Qu’est-ce alors que la vérité ?  

La vérité est ce que la connaissance prend pour objet, c’est une objectivisation de ses connaissances. La vérité, tout comme la connaissance dont elle découle, est une expérience, mais une expérience qui peut être partagée avec tous. La vérité est universelle là où la connaissance est personnelle. L’universel inclus dans le particulier, telle une fractale dont le motif se retrouve à toutes les échelles.

Sans connaissances, la vérité reste incompréhensible, mais n’en reste pas moins transmissible. Nous pourrions l’assimiler à un savoir, mais un savoir universellement reconnaissable. La vérité est comme la mémoire de l’humanité, une réalité à laquelle l’humanité a pris conscience.

Sans vérités, nous ne saurions rien ou si peu, car la connaissance de chacun resterait personnelle, incommunicable, sans intérêt pour les autres, si ce n’est par l’exemple et l’imitation ; un simple comportement grégaire. Nous serions réduits comme les animaux, à ne transmettre que nos gènes et à reproduire les vieux schémas de nos ancêtres primitifs. Nos gènes nous poussent à se reproduire, la connaissance nous pousse à se transmettre. Dans les deux cas, l’objectif est de mieux s’adapter au réel, ou à son environnement si l’on préfère.

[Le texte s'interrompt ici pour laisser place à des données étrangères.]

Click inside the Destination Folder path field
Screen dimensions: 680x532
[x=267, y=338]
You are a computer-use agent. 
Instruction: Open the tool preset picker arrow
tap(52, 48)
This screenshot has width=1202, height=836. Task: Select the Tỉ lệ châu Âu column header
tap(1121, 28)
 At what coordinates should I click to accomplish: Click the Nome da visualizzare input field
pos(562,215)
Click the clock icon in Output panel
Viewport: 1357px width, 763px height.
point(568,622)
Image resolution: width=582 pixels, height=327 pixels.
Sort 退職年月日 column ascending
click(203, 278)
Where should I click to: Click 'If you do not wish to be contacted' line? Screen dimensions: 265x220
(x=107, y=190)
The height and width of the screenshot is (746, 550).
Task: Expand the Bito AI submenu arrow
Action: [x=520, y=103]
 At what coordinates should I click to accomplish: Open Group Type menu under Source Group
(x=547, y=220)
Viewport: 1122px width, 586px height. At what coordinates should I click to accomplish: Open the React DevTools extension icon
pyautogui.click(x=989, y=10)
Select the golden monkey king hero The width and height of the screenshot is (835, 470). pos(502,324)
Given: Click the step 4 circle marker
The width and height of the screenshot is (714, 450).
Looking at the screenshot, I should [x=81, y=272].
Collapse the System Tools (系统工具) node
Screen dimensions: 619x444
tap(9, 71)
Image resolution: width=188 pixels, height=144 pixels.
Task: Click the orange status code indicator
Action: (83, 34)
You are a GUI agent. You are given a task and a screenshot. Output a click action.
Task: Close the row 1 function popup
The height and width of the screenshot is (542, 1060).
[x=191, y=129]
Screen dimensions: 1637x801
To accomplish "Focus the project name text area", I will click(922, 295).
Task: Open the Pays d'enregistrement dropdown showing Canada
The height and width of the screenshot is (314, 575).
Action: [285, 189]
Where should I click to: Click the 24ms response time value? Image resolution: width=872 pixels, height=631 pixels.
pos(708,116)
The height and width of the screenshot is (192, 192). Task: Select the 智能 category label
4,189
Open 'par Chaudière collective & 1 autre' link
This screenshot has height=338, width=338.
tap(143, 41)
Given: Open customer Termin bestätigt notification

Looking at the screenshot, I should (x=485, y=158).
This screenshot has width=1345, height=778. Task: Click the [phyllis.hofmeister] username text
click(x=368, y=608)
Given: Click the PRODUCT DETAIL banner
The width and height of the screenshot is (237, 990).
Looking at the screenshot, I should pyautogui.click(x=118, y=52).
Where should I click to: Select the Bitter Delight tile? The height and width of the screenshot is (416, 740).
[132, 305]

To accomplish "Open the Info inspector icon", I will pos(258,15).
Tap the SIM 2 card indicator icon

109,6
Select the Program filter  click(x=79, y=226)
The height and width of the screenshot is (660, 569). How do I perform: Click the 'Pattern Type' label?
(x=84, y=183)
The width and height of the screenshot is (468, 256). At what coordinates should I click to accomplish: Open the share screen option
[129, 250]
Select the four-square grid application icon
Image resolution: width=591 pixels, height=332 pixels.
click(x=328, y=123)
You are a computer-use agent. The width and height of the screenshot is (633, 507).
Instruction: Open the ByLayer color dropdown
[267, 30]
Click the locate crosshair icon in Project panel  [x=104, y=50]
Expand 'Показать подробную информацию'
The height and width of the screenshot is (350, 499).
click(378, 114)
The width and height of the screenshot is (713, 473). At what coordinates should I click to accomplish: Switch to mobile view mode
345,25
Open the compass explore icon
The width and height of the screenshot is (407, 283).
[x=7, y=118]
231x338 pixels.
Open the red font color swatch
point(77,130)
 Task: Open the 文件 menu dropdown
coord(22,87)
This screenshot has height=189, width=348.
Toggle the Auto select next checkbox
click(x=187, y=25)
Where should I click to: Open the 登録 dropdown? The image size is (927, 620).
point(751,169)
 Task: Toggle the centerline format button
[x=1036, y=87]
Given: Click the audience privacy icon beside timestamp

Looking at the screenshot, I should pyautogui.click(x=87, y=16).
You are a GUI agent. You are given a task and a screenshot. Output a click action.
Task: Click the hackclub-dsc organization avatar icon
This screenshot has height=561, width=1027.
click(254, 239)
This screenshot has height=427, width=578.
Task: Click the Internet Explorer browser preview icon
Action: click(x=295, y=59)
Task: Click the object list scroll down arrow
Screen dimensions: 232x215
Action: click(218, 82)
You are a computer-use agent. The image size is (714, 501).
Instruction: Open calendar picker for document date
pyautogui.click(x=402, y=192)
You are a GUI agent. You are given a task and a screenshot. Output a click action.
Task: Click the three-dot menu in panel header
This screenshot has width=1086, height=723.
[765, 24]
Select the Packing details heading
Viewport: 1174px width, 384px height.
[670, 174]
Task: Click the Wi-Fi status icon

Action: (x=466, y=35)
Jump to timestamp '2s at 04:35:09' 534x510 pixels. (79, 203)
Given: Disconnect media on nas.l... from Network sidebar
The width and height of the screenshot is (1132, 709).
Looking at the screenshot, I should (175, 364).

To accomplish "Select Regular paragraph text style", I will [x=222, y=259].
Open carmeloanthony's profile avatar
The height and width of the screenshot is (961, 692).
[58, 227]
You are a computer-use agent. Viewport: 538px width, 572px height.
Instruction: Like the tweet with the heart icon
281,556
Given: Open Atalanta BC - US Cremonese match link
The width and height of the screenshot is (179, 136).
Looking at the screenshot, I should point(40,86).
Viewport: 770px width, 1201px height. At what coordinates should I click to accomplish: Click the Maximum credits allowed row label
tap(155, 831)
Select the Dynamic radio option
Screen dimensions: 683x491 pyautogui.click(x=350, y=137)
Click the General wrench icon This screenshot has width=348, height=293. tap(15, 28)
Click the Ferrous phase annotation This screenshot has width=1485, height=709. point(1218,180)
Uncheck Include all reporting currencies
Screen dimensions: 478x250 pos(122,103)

Affirmer que la vérité est relative à chacun, c’est confondre vérité et connaissances. L’une découle de l’autre, non pas lié par une relation d’isomorphisme, mais comme un fleuve nourrit de nombreux ruisseaux. L’abolition de la vérité à travers un certain relativisme culturel est le chemin le plus sûr vers l’institution de clivages idéologiques et le tarissement progressif de nos connaissances. C’est un retour à l’instinct grégaire d’un clan contre un autre, d’une idéologie contre une autre.  La connaissance en revanche est source de dialogues, c’est là toute la méthode socratique.

Nous pouvons voir la vérité comme une correspondance au réel. Nous pouvons la voir aussi comme un système cohérent, non contradictoire, où chaque connaissance vient abonder le savoir de tous. C’est une forme de correspondance à la réalité, celle que nous avons construite, à travers notre connaissance virtuelle et même personnelle de celle-ci. Ce qui existe sous forme d’idée et qui est pourtant vrai.

Nous pouvons ainsi risquer un second rapport :  le virtuel est à la réalité, ce que la vérité est au réel. La vérité reste virtuelle tant que notre compréhension de la réalité n’est pas réelle, ce à quoi nos connaissances s’emploient sans cesse.

Le réel est toujours interprété, mélange de données et d’analyses. La réalité est le résultat de notre interprétation du réel, à travers nos connaissances. Le virtuel est un monde de possibles que je cherche à valider en y cherchant des idées vraies, celles que je pourrais alors communiquer à quelqu’un d’autre.

Même si notre compréhension du monde est presque toujours virtuelle, tel un devenir, nous pouvons trouver de nombreuses joies à la découverte d’imprévisibles nouveautés qui accroissent alors nos champs des connaissances. Des connaissances qui dépassent tous les savoirs.

Ce devenir n’est pas écrit d’avance, nous pouvons le sonder, puis le partager et le rendre meilleur à mesure que nos connaissances grandissent.